● Selected extract:
______________________________

For the sake of it, here are three screenshots showing the game on full details with everything turned on, full details with glare/motion blur/depth of field off, and low details with everything off. It’s not the most intensive scenes and the shots have no movement because I was trying to get equal comparison screenshots, but they’ll give you some idea of how it all looks.

Dragon Ball Xenoverse - high detail

Everything on full, including Glare/Motion Blur/Depth of Field.

Dragon Ball Xenoverse - medium detail

Glare/Motion Blur/Depth of Field off.

Dragon Ball Xenoverse - low detail

Everything off, all detail lowered as much as possible.

Setting them all to high really makes things glow. Pretty much literally. That aside, the only hugely noticeable change between the highest and lowest settings is the shadows, which… isn’t a big surprise, as they’re one of the only things you can actually change. The anti-aliasing isn’t too hard to spot, either, but (to me, at least) it doesn’t seem like a big change.

Performance-wise, it runs fine. Dragon Ball Xenoverse isn’t a graphically intensive game and I’m running an i7-3820 with 16GB RAM and a GTX 670, so I’d be rather surprised if it didn’t run fine, but it’s good to know anyway. It does have some serious issues with screen-tearing, which are incredibly noticeable when running along the ground, but Vsync (obviously) alleviates this. Also, you can choose between English or Japanese voiceovers, which I’m very happy about.

Dragon Ball Xenoverse runs fine, looks fine, but doesn’t offer much in the way of graphical tweakables. Let’s have a look at something else: the controls.

Dragon Ball Xenoverse - 2

I can unleash huge beam attacks with mouse and keyboard, and that’s the main thing.

Obviously, everything is absolutely fine on gamepad. Dragon Ball Xenoverse is a game that has been developed for console first and foremost, and the fact that its controls are console-oriented shouldn’t come as any such surprise. What might be a surprise is that it appears to be fairly playable on mouse and keyboard. I mean, I wouldn’t outright recommend it, but if you have no gamepad for some reason, then you might be able to cope.

Left click is a light attack, right click is a heavy attack. Middle mouse button locks on. Tab cycles targets (which you’d think might be the mouse wheel, but no), WASD moves you around, Shift lets you “boost” around the map, CTRL and ALT are your modifiers for super and ultimate attacks, Q fires out Ki blasts. It’s… not ideal, but it’s playable, and the controls seem to be redefinable anyway.

Dragon Ball Xenoverse - 3

You don’t want to argue with him about gamepads. He gets tetchy.

Ironically enough, the big problems with mouse and keyboard controls are outside of play. You can’t navigate the menus with the mouse at all, for instance, which is a bit of an oversight when most of them have huge buttons that look perfect for clicking. Even more bizarrely, those WASD controls that move you around in the game? Yeah, you don’t use them to navigate the menus. The menus use the arrow keys, instead.

______________________________

● Short task 1: State whether each statement below agrees with the excerpt on Dragon Ball Xenoverse. Answer yes or no, and quote the deciding words. (a) The menus can be navigated with the mouse. (b) Vsync alleviates the screen-tearing. (c) The mouse wheel cycles targets.
● Short task 2: Print these lines of the entries verbatim: begin at the line of the entries that contains "Image resolution: width=1024", and stop after the final line of the entries.

● Given information:
______________________________

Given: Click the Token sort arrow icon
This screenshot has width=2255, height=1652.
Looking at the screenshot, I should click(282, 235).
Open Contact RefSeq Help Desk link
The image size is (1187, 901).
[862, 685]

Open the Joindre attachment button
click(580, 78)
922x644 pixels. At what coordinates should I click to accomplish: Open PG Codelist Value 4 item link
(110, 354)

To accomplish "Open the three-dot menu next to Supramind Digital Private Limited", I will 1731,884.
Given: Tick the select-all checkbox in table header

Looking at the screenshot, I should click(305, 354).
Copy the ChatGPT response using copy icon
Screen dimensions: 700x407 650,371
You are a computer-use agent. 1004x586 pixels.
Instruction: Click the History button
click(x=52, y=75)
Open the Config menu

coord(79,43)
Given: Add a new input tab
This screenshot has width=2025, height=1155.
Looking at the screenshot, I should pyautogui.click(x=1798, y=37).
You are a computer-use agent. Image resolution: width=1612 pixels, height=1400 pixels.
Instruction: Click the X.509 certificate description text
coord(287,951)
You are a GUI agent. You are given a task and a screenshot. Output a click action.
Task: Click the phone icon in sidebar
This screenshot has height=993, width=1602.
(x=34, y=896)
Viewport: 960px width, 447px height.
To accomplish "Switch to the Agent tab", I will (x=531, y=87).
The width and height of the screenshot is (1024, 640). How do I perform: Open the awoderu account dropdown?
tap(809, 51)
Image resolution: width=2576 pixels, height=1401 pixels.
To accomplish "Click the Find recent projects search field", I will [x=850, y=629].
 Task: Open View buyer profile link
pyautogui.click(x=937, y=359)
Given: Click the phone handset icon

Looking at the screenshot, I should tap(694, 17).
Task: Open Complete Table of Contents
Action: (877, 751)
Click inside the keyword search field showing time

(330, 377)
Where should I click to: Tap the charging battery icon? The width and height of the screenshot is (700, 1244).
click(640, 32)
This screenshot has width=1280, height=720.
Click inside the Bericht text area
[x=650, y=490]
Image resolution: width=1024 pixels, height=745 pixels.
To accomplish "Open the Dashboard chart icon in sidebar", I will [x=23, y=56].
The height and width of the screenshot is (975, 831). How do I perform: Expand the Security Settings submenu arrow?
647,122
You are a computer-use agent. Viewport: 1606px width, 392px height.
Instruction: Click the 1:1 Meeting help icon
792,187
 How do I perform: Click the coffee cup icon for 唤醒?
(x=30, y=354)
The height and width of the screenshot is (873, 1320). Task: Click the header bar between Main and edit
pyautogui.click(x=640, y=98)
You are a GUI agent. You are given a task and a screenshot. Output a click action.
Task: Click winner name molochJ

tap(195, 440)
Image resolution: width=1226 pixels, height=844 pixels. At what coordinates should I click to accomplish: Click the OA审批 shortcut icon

______________________________

● Expected output 1:
(a) No: "You can’t navigate the menus with the mouse at all"
(b) Yes: "but Vsync (obviously) alleviates this"
(c) No: "Tab cycles targets (which you’d think might be the mouse wheel, but no)"

● Expected output 2:
Image resolution: width=1024 pixels, height=745 pixels.
To accomplish "Open the Dashboard chart icon in sidebar", I will [x=23, y=56].
The height and width of the screenshot is (975, 831). How do I perform: Expand the Security Settings submenu arrow?
647,122
You are a computer-use agent. Viewport: 1606px width, 392px height.
Instruction: Click the 1:1 Meeting help icon
792,187
 How do I perform: Click the coffee cup icon for 唤醒?
(x=30, y=354)
The height and width of the screenshot is (873, 1320). Task: Click the header bar between Main and edit
pyautogui.click(x=640, y=98)
You are a GUI agent. You are given a task and a screenshot. Output a click action.
Task: Click winner name molochJ

tap(195, 440)
Image resolution: width=1226 pixels, height=844 pixels. At what coordinates should I click to accomplish: Click the OA审批 shortcut icon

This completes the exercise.